§ **Document extract**

* * * * *

I'm choosing to have a tissue valve when I see the cardiac surgeon (a couple of weeks). The cardiologist says I will probably be able to stave off having OHS for about six months BUT although he is not critical of my choice of tissue valve he made the implications of my choice clear, ie that I will need another replacement in about 15 years time. I am just 60 so that would mean another OHS when I am 75, when I am older and not so strong. Anticipating a similar conversation with the cardiac surgeon, I am wondering how best to put my case. I know I don't want a mechanical valve because a) I have very sensitive hearing and my life would not be worth living hearing even a tiny bit of the noise, and b) I have diabetes and osteoporosis so the complications with warfarin do not bear thinking about for me, I already have complicated enough dietary requirements, plus I eat a high vitamin K diet with tons of leafy greens for the calcium, so I don't want more complications. In other words, my choice of valve is driven by what I don't want. Obviously I'd rather a valve which never needed replacing but I don't want what comes with the current mechanical valves. I know things are advancing in the valve world but I don't have time now to wait for change.
What did others say when asked why they wanted a tissue valve ?
Anne
It's quite likely the surgeon won't ask you why you want tissue. Mine didn't, and that was 8 years ago.

* * * * *

§ **Extracted material**
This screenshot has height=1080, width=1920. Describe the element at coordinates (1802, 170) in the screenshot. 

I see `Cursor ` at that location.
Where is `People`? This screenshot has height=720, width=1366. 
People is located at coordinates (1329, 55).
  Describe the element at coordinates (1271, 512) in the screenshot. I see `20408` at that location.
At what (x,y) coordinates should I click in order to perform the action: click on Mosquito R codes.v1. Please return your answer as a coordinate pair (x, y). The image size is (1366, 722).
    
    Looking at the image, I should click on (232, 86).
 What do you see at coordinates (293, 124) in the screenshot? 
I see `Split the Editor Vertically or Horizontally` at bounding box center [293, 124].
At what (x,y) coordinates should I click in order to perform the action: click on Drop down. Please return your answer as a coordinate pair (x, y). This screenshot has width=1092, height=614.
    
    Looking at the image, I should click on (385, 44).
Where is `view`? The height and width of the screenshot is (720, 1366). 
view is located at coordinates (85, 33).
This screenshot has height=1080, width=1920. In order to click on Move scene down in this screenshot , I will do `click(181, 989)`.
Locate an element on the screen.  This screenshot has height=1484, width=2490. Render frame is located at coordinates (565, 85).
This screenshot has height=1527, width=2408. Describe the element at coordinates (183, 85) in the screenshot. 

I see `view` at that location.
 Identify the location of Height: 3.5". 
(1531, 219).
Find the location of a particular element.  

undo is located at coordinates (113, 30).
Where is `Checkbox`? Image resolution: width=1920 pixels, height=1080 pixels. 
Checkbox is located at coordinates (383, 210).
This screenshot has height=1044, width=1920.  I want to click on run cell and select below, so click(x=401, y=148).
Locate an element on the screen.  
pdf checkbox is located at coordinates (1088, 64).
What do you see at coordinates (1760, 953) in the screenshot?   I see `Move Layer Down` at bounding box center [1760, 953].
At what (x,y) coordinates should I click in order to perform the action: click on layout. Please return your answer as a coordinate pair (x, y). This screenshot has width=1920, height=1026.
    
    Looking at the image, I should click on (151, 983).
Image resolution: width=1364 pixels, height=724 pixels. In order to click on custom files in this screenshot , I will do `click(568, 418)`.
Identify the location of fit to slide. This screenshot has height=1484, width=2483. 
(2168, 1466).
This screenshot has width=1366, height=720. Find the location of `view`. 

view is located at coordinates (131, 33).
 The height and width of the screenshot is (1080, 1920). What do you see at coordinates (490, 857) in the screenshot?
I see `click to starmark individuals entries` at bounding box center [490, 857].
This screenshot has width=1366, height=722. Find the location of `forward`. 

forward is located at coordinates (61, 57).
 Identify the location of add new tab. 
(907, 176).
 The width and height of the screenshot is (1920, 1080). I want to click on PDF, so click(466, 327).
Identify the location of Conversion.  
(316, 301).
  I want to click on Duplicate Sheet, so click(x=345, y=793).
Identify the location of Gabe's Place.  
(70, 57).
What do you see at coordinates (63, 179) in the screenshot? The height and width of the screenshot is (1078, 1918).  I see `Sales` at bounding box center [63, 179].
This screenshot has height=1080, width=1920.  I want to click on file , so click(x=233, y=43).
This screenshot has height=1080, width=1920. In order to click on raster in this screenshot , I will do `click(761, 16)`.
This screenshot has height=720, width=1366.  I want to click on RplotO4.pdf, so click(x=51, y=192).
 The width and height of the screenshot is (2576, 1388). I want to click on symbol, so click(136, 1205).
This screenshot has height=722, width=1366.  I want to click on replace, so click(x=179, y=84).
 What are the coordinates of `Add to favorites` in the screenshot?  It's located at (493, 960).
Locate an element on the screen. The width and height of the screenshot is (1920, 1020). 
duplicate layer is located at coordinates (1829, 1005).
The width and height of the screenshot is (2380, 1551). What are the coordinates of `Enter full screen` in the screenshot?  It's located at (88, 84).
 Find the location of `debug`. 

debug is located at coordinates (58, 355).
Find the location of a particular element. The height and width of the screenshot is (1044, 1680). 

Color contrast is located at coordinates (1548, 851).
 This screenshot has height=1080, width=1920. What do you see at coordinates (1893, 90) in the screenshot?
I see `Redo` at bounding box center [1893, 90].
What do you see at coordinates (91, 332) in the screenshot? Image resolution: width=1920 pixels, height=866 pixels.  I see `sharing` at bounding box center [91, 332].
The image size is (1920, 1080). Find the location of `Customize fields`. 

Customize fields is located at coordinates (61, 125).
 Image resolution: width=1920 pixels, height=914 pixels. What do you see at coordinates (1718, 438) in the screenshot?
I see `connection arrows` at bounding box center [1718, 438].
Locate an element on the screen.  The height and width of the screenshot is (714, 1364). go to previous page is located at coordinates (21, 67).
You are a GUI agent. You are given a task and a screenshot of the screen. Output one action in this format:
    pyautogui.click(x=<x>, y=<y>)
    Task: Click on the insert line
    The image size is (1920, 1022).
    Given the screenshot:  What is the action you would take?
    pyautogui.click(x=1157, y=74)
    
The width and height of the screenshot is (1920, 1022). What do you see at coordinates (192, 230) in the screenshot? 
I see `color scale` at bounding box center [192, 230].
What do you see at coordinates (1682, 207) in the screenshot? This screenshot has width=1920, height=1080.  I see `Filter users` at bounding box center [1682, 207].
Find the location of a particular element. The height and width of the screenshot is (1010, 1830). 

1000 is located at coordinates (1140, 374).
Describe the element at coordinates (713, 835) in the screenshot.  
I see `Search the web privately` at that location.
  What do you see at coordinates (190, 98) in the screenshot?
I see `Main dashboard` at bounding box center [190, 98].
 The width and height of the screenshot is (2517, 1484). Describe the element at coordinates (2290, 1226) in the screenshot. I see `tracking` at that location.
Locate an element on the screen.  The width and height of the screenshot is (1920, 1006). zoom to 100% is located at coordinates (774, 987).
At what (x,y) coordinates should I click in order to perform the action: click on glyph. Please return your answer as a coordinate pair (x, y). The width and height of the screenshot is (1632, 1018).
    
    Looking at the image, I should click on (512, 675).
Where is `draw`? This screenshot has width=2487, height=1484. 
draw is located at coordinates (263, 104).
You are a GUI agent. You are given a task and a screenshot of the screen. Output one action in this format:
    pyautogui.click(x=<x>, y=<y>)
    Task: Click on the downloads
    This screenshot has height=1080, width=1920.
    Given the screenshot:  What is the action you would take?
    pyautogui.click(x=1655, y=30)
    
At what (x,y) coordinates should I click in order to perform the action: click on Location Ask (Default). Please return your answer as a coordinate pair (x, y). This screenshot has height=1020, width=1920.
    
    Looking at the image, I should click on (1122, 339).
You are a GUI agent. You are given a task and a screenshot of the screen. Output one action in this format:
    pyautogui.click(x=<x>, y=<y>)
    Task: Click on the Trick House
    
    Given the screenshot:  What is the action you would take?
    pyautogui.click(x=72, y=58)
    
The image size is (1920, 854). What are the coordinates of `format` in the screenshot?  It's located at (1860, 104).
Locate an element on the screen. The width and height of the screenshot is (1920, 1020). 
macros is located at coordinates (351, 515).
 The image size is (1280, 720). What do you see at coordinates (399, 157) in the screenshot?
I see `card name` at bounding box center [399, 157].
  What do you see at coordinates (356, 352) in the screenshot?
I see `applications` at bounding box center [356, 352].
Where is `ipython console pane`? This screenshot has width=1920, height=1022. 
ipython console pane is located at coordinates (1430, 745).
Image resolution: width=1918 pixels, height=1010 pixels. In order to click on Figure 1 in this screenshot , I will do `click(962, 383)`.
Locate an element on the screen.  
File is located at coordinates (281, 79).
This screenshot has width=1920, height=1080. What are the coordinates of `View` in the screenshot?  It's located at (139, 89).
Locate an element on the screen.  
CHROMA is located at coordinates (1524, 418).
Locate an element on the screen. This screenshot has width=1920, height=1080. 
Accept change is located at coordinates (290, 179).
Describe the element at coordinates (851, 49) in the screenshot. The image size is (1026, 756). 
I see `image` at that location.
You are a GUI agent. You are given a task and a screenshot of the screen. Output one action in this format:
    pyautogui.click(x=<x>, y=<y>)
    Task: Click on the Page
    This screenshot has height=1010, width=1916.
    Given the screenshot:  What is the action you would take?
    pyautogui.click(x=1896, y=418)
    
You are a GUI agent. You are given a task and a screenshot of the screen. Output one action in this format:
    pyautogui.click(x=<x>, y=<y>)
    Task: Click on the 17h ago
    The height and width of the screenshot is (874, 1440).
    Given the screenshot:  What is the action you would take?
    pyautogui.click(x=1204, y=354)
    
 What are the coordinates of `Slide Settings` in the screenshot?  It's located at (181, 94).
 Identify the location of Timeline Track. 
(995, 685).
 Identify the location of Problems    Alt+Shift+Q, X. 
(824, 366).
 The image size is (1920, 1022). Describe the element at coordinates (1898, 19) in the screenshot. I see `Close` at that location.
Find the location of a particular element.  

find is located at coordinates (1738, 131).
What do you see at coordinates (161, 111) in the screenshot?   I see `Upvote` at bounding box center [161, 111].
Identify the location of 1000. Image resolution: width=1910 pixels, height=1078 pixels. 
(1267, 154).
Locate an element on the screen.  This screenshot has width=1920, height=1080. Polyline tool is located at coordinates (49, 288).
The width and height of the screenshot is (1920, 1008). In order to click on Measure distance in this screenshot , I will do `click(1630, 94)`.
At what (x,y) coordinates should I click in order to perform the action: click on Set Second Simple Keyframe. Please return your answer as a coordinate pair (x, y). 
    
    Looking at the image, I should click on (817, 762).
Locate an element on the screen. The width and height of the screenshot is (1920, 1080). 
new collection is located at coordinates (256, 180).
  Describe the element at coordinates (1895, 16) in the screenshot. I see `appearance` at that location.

* * * * *

In the post about choosing a tissue heart valve, how long does the cardiologist say a tissue valve would last before another replacement is needed?

§ **Result below**
About 15 years.